### DIRECTIVE
Recast each line of the listing below as one string in a JSON list, leaving out blank lines.

### PROVIDED RECORDS
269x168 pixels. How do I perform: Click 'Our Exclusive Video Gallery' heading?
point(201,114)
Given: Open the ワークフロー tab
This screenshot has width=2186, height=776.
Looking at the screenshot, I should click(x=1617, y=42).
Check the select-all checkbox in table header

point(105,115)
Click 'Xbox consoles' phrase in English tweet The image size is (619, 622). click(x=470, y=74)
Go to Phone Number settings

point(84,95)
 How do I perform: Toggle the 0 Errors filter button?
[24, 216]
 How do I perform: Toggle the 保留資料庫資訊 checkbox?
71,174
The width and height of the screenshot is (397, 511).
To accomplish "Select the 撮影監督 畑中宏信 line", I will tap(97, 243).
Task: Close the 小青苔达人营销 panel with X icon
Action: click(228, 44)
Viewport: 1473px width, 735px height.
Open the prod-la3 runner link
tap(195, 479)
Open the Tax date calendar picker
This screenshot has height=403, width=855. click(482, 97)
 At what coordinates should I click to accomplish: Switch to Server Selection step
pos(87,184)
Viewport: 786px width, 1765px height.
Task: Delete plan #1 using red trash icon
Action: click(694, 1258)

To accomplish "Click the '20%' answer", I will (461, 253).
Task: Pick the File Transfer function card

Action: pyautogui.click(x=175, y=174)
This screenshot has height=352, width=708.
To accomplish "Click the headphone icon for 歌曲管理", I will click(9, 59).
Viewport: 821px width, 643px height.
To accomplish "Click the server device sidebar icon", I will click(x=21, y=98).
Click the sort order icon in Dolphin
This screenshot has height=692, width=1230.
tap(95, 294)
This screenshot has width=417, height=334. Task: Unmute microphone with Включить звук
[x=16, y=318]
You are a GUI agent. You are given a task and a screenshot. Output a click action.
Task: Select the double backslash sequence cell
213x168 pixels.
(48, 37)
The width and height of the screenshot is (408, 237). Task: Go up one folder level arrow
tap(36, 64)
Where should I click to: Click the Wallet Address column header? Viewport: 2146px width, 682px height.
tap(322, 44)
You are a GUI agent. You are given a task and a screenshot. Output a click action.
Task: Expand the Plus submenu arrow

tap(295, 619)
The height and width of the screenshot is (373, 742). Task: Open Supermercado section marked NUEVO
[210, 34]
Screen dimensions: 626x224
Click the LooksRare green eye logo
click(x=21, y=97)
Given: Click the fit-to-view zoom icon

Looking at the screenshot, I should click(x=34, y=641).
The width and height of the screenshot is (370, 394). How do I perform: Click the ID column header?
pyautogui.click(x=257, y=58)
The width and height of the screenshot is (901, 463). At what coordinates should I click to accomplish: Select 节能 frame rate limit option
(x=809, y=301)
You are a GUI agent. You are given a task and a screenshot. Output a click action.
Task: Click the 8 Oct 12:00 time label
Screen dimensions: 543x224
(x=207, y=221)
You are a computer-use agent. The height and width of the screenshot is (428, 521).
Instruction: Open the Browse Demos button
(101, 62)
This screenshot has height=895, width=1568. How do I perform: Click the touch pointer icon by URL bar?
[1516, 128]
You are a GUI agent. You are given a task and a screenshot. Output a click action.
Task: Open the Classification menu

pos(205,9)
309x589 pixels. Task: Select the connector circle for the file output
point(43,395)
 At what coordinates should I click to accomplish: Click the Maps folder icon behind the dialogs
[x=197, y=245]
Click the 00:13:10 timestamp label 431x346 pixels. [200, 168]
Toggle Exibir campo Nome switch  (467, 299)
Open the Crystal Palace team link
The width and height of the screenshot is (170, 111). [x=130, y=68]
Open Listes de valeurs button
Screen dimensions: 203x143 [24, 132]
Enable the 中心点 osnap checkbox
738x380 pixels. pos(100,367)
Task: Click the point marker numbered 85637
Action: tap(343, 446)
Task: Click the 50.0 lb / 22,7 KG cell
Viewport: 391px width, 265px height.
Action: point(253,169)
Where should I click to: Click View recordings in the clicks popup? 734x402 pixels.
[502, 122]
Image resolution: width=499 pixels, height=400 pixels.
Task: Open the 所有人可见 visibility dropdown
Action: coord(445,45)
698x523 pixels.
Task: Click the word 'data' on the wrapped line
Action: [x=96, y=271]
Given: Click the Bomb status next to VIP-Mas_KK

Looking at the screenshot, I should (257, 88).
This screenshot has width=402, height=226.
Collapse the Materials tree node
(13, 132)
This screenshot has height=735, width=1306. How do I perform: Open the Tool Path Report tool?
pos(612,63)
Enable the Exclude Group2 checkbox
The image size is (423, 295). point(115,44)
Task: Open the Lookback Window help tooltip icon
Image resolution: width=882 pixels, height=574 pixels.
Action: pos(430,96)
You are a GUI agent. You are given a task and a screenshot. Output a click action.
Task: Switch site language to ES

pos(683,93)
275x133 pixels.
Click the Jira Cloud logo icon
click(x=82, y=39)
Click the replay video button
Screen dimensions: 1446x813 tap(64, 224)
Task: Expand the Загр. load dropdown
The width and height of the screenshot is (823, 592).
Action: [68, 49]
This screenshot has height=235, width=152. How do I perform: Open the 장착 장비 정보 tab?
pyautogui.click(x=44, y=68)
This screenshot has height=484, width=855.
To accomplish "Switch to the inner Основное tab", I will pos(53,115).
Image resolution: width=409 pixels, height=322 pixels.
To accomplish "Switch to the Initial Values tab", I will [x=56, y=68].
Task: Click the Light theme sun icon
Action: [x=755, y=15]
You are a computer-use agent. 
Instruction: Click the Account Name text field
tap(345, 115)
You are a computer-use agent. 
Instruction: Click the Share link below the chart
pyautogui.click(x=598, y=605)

### RESPONSE TO THE TASK
[
  "269x168 pixels. How do I perform: Click 'Our Exclusive Video Gallery' heading?",
  "point(201,114)",
  "Given: Open the ワークフロー tab",
  "This screenshot has width=2186, height=776.",
  "Looking at the screenshot, I should click(x=1617, y=42).",
  "Check the select-all checkbox in table header",
  "point(105,115)",
  "Click 'Xbox consoles' phrase in English tweet The image size is (619, 622). click(x=470, y=74)",
  "Go to Phone Number settings",
  "point(84,95)",
  " How do I perform: Toggle the 0 Errors filter button?",
  "[24, 216]",
  " How do I perform: Toggle the 保留資料庫資訊 checkbox?",
  "71,174",
  "The width and height of the screenshot is (397, 511).",
  "To accomplish \"Select the 撮影監督 畑中宏信 line\", I will tap(97, 243).",
  "Task: Close the 小青苔达人营销 panel with X icon",
  "Action: click(228, 44)",
  "Viewport: 1473px width, 735px height.",
  "Open the prod-la3 runner link",
  "tap(195, 479)",
  "Open the Tax date calendar picker",
  "This screenshot has height=403, width=855. click(482, 97)",
  " At what coordinates should I click to accomplish: Switch to Server Selection step",
  "pos(87,184)",
  "Viewport: 786px width, 1765px height.",
  "Task: Delete plan #1 using red trash icon",
  "Action: click(694, 1258)",
  "To accomplish \"Click the '20%' answer\", I will (461, 253).",
  "Task: Pick the File Transfer function card",
  "Action: pyautogui.click(x=175, y=174)",
  "This screenshot has height=352, width=708.",
  "To accomplish \"Click the headphone icon for 歌曲管理\", I will click(9, 59).",
  "Viewport: 821px width, 643px height.",
  "To accomplish \"Click the server device sidebar icon\", I will click(x=21, y=98).",
  "Click the sort order icon in Dolphin",
  "This screenshot has height=692, width=1230.",
  "tap(95, 294)",
  "This screenshot has width=417, height=334. Task: Unmute microphone with Включить звук",
  "[x=16, y=318]",
  "You are a GUI agent. You are given a task and a screenshot. Output a click action.",
  "Task: Select the double backslash sequence cell",
  "213x168 pixels.",
  "(48, 37)",
  "The width and height of the screenshot is (408, 237). Task: Go up one folder level arrow",
  "tap(36, 64)",
  "Where should I click to: Click the Wallet Address column header? Viewport: 2146px width, 682px height.",
  "tap(322, 44)",
  "You are a GUI agent. You are given a task and a screenshot. Output a click action.",
  "Task: Expand the Plus submenu arrow",
  "tap(295, 619)",
  "The height and width of the screenshot is (373, 742). Task: Open Supermercado section marked NUEVO",
  "[210, 34]",
  "Screen dimensions: 626x224",
  "Click the LooksRare green eye logo",
  "click(x=21, y=97)",
  "Given: Click the fit-to-view zoom icon",
  "Looking at the screenshot, I should click(x=34, y=641).",
  "The width and height of the screenshot is (370, 394). How do I perform: Click the ID column header?",
  "pyautogui.click(x=257, y=58)",
  "The width and height of the screenshot is (901, 463). At what coordinates should I click to accomplish: Select 节能 frame rate limit option",
  "(x=809, y=301)",
  "You are a GUI agent. You are given a task and a screenshot. Output a click action.",
  "Task: Click the 8 Oct 12:00 time label",
  "Screen dimensions: 543x224",
  "(x=207, y=221)",
  "You are a computer-use agent. The height and width of the screenshot is (428, 521).",
  "Instruction: Open the Browse Demos button",
  "(101, 62)",
  "This screenshot has height=895, width=1568. How do I perform: Click the touch pointer icon by URL bar?",
  "[1516, 128]",
  "You are a GUI agent. You are given a task and a screenshot. Output a click action.",
  "Task: Open the Classification menu",
  "pos(205,9)",
  "309x589 pixels. Task: Select the connector circle for the file output",
  "point(43,395)",
  " At what coordinates should I click to accomplish: Click the Maps folder icon behind the dialogs",
  "[x=197, y=245]",
  "Click the 00:13:10 timestamp label 431x346 pixels. [200, 168]",
  "Toggle Exibir campo Nome switch  (467, 299)",
  "Open the Crystal Palace team link",
  "The width and height of the screenshot is (170, 111). [x=130, y=68]",
  "Open Listes de valeurs button",
  "Screen dimensions: 203x143 [24, 132]",
  "Enable the 中心点 osnap checkbox",
  "738x380 pixels. pos(100,367)",
  "Task: Click the point marker numbered 85637",
  "Action: tap(343, 446)",
  "Task: Click the 50.0 lb / 22,7 KG cell",
  "Viewport: 391px width, 265px height.",
  "Action: point(253,169)",
  "Where should I click to: Click View recordings in the clicks popup? 734x402 pixels.",
  "[502, 122]",
  "Image resolution: width=499 pixels, height=400 pixels.",
  "Task: Open the 所有人可见 visibility dropdown",
  "Action: coord(445,45)",
  "698x523 pixels.",
  "Task: Click the word 'data' on the wrapped line",
  "Action: [x=96, y=271]",
  "Given: Click the Bomb status next to VIP-Mas_KK",
  "Looking at the screenshot, I should (257, 88).",
  "This screenshot has width=402, height=226.",
  "Collapse the Materials tree node",
  "(13, 132)",
  "This screenshot has height=735, width=1306. How do I perform: Open the Tool Path Report tool?",
  "pos(612,63)",
  "Enable the Exclude Group2 checkbox",
  "The image size is (423, 295). point(115,44)",
  "Task: Open the Lookback Window help tooltip icon",
  "Image resolution: width=882 pixels, height=574 pixels.",
  "Action: pos(430,96)",
  "You are a GUI agent. You are given a task and a screenshot. Output a click action.",
  "Task: Switch site language to ES",
  "pos(683,93)",
  "275x133 pixels.",
  "Click the Jira Cloud logo icon",
  "click(x=82, y=39)",
  "Click the replay video button",
  "Screen dimensions: 1446x813 tap(64, 224)",
  "Task: Expand the Загр. load dropdown",
  "The width and height of the screenshot is (823, 592).",
  "Action: [68, 49]",
  "This screenshot has height=235, width=152. How do I perform: Open the 장착 장비 정보 tab?",
  "pyautogui.click(x=44, y=68)",
  "This screenshot has height=484, width=855.",
  "To accomplish \"Switch to the inner Основное tab\", I will pos(53,115).",
  "Image resolution: width=409 pixels, height=322 pixels.",
  "To accomplish \"Switch to the Initial Values tab\", I will [x=56, y=68].",
  "Task: Click the Light theme sun icon",
  "Action: [x=755, y=15]",
  "You are a computer-use agent. ",
  "Instruction: Click the Account Name text field",
  "tap(345, 115)",
  "You are a computer-use agent. ",
  "Instruction: Click the Share link below the chart",
  "pyautogui.click(x=598, y=605)"
]